To make configuration data easier to work with, we further extended the DeltaCrdt module to work like an Agent:

defmodule Aviato.Agent do
  defmacro __using__(opts) do
    quote do
      @agent __MODULE__

      use Aviato.DeltaCrdt,
        cluster_mod: {Aviato.Agent, unquote(opts)},
        cluster_name: @agent

      def get(), do: Agent.get(@agent, & &1)
      def get(fun) when is_function(fun, 1), do: Agent.get(@agent, fun)
      def get(key, default \ %{}), do: get(fn data -> Map.get(data, key, default) end)
      def get(mod, fun, args), do: Agent.get(@agent, mod, fun, args)
      def update(fun), do: Agent.update(@agent, fun)
      def update(mod, fun, args), do: Agent.update(@agent, mod, fun, args)
      def get_and_update(fun), do: Agent.get_and_update(@agent, fun)
      def get_and_update(mod, fun, args), do: Agent.get_and_update(@agent, mod, fun, args)
      def put(key, value), do: update(fn data -> Map.put(data, key, value) end)
    end
  end

  use GenServer

  def start_link(args) do
    args = Enum.into(args, %{})
    GenServer.start_link(__MODULE__, args, name: args[:name])
  end

  def init(args = %{crdt: crdt}) do
    {data, args} = Map.pop(args, :data, %{})
    {:ok, data} = Agent.Server.init(fn -> data end)
    DeltaCrdt.put(crdt, :agent_data, data)
    Aviato.DeltaCrdt.init(args)
  end

  def handle_call({:set_members, members}, from, state) do
    Aviato.DeltaCrdt.handle_call({:set_members, members}, from, state)
  end

  def handle_call(:members, from, state) do
    Aviato.DeltaCrdt.handle_call(:members, from, state)
  end

  def handle_call(op, from, state = %{crdt: crdt}) do
    process_update(crdt, fn data ->
      {res, reply, data} = Agent.Server.handle_call(op, from, data)
      {data, {res, reply, state}}
    end)
  end

  def handle_cast(op, state = %{crdt: crdt}) do
    process_update(crdt, fn data ->
      {:noreply, data} = Agent.Server.handle_cast(op, data)
      {data, {:noreply, state}}
    end)
  end

  def code_change(old, state = %{crdt: crdt}, fun) do
    process_update(crdt, fn data ->
      {:ok, data} = Agent.Server.code_change(old, data, fun)
      {data, {:ok, state}}
    end)
  end

  defp process_update(crdt, fun) when is_function(fun, 1) do
    {data, result} = DeltaCrdt.read(crdt, [:agent_data]) |> Map.get(:agent_data) |> fun.()
    DeltaCrdt.put(crdt, :agent_data, data)
    result
  end
end

The Aviato.Agent module has an API matching a standard Agent, but instead of being an abstraction on top of a GenServer it keeps all its state in a CRDT. Aviato.Agent is run under the CrdtSupervisor and wraps operations normally performed by an Agent.Server process, in addition to membership changes for the CRDT cluster. All updates and reads happen under the key :agent_data in the CRDT.

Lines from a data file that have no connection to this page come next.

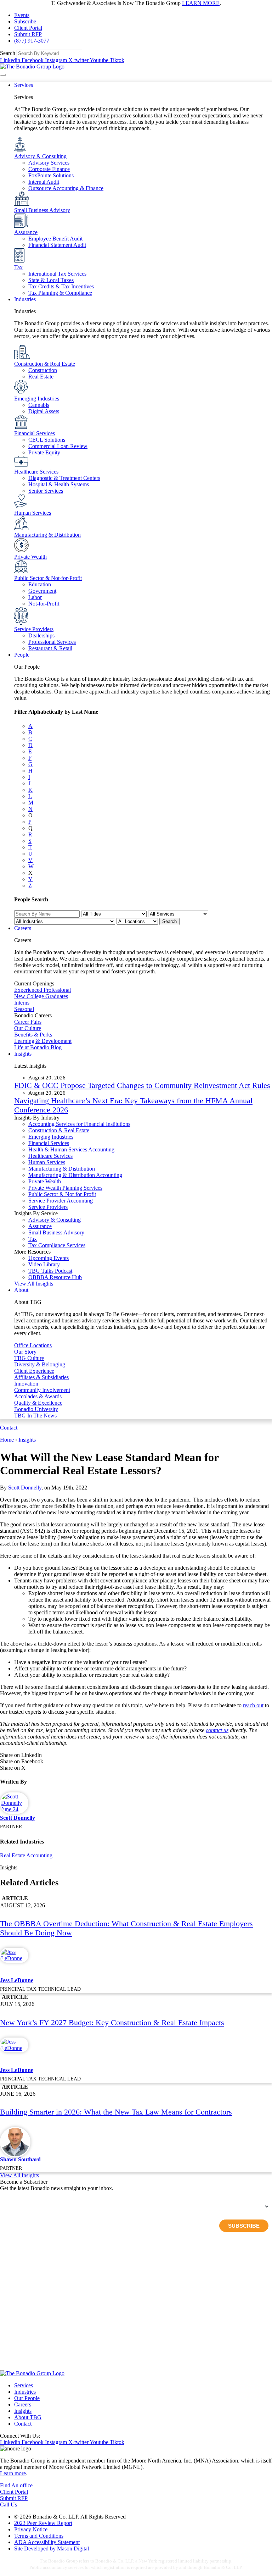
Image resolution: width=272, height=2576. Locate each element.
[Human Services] (21, 506)
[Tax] (19, 261)
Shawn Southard (20, 2159)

Using the CRDT agent is very simple. A new module gets defined for each CRDT group that should synchronize data, with optional default data:

defmodule Aviato.GlobalConfig do
  use Aviato.Agent, data: %{
    certs: %{},
    acme: %Aviato.GlobalConfig.ACME{},
    http_auth: %{},
  }
end

The new module gets put in the application’s supervision tree, and then can be used like a standard agent - Aviato.GlobalConfig.put(:certs, %{domain => cert}).

Summary

With the above two modules, and the underlying DeltaCrdt library, we now have an easy to use interface for running delta CRDT clusters. Each module that calls use Aviato.DeltaCrdt or use Aviato.Agent will create its own set of processes and CRDT synchronization. While we haven’t yet tested the scalability limits of this approach, it has been performing quite well for keeping the infrequently written configuration data synchronized across a cluster of ephemeral cloud instances.